Mamanya bilang itu penyakit, tapi sebenarnya Alvin pun tak tahu penyakit apa yang membuatnya begitu tersiksa seperti itu. Mamanya tak pernah memberitahu sekali pun, selalu mengatakan kalau penyakit itu ada karena kecelakaan besar yang menimpanya beberapa tahun lalu.

Entah sudah berapa kali penyakitnya kambuh di depan Dani. Membuat Alvin terpaksa menceritakan ketergantungannya pada obat miliknya. Cuma Dani yang tahu.

"Ayo pulang." Alvin menyampirkan tas ke bahu.

"Lo belum jawab."

"Gue gak apa-apa, Dan. Tadi cuma kecapean." Alvin menjawab tenang, melangkah lebih dulu keluar kelas. Dani menyusul, melangkah di sampingnya.

"Sorry, harusnya gue samperin lo pas di lapangan tadi."

"Apa sih? Gue bilang gak apa-apa, gak usah ngerasa bersalah."

"Tadi Rania bilang sama gue kalau lo sempet hampir pingsan."

Langkah Alvin terhenti. Ah, gadis itu. Alvin lupa, sekarang selain Dani, hanya gadis itu yang tahu jika dia mengkonsumsi obat.
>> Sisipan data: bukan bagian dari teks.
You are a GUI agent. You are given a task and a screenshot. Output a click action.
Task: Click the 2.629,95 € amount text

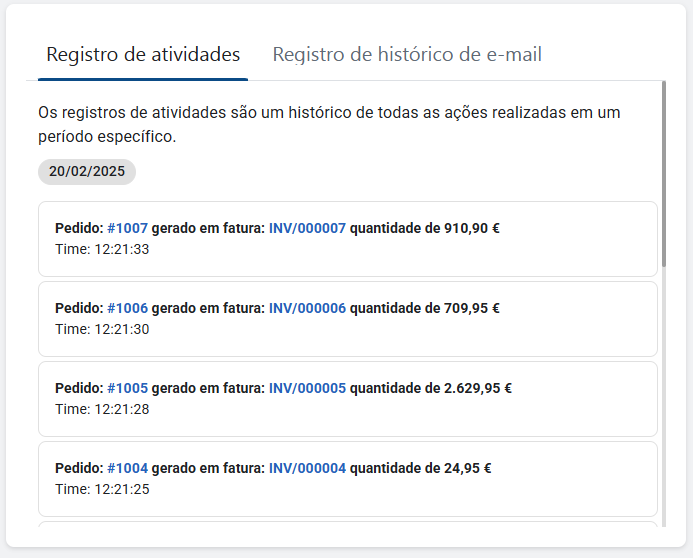pos(478,388)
Sepertinya dia harus meminta Rania menyembunyikan fakta tersebut.

Bertepatan saat Alvin memikirkan Rania, kebetulan gadis yang dipikirkan masuk ke dalan jarak pandangnya. Setelah berbelok di koridor depan, Alvin bisa melihat jika gadis berambut panjang itu sedang berjalan bersama Fira jauh di depan.

"Sejak kapan mereka berdua akrab?" Dani bertanya heran. Pandangannya juga tertuju pada dua gadis di depan mereka.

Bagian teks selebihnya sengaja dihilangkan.